_Data for the task:_
= Beginning of Section =

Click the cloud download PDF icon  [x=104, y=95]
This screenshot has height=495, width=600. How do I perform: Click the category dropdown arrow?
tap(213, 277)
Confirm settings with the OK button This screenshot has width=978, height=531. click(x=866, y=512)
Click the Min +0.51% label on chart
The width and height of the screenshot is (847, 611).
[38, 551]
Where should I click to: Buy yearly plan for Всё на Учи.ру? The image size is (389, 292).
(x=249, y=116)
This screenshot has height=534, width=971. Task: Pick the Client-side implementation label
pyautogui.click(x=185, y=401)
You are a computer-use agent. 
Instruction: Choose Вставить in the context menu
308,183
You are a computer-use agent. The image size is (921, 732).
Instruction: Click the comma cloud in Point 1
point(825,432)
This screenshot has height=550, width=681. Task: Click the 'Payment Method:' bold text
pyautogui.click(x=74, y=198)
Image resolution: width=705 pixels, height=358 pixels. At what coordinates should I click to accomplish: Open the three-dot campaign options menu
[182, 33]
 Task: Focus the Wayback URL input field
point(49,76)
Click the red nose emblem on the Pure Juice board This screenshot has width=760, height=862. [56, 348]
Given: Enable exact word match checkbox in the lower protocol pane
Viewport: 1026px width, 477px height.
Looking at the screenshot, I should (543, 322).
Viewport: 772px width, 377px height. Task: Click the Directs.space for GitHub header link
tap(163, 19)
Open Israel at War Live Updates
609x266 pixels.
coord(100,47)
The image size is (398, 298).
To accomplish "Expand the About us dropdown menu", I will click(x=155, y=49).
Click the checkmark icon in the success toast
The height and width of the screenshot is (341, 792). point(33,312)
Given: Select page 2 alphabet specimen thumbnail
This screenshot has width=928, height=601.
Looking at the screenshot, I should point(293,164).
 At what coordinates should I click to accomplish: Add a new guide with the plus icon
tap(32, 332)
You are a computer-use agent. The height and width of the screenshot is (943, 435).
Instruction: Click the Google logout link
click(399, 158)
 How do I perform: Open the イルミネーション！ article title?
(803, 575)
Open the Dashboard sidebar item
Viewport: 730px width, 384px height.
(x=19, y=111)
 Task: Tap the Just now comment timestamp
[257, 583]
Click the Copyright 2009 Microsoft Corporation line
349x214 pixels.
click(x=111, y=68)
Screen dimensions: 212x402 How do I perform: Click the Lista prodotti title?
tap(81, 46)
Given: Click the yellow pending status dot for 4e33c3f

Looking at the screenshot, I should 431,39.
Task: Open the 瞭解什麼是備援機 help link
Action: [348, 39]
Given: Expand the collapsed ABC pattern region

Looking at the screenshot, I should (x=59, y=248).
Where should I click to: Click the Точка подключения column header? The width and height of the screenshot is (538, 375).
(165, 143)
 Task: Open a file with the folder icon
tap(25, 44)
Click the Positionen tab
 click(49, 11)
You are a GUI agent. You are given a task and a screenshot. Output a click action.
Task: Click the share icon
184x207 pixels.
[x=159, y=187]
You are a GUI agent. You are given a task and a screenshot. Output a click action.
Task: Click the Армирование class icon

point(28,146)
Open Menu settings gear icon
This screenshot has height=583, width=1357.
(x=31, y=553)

= End of Section =

_Problem to work on:_ Restate word for word each line of the data from the one with "Task: Tap the Just now comment timestamp" to the last, keeping both ends.

_Output for this task:_
 Task: Tap the Just now comment timestamp
[257, 583]
Click the Copyright 2009 Microsoft Corporation line
349x214 pixels.
click(x=111, y=68)
Screen dimensions: 212x402 How do I perform: Click the Lista prodotti title?
tap(81, 46)
Given: Click the yellow pending status dot for 4e33c3f

Looking at the screenshot, I should 431,39.
Task: Open the 瞭解什麼是備援機 help link
Action: [348, 39]
Given: Expand the collapsed ABC pattern region

Looking at the screenshot, I should (x=59, y=248).
Where should I click to: Click the Точка подключения column header? The width and height of the screenshot is (538, 375).
(165, 143)
 Task: Open a file with the folder icon
tap(25, 44)
Click the Positionen tab
 click(49, 11)
You are a GUI agent. You are given a task and a screenshot. Output a click action.
Task: Click the share icon
184x207 pixels.
[x=159, y=187]
You are a GUI agent. You are given a task and a screenshot. Output a click action.
Task: Click the Армирование class icon

point(28,146)
Open Menu settings gear icon
This screenshot has height=583, width=1357.
(x=31, y=553)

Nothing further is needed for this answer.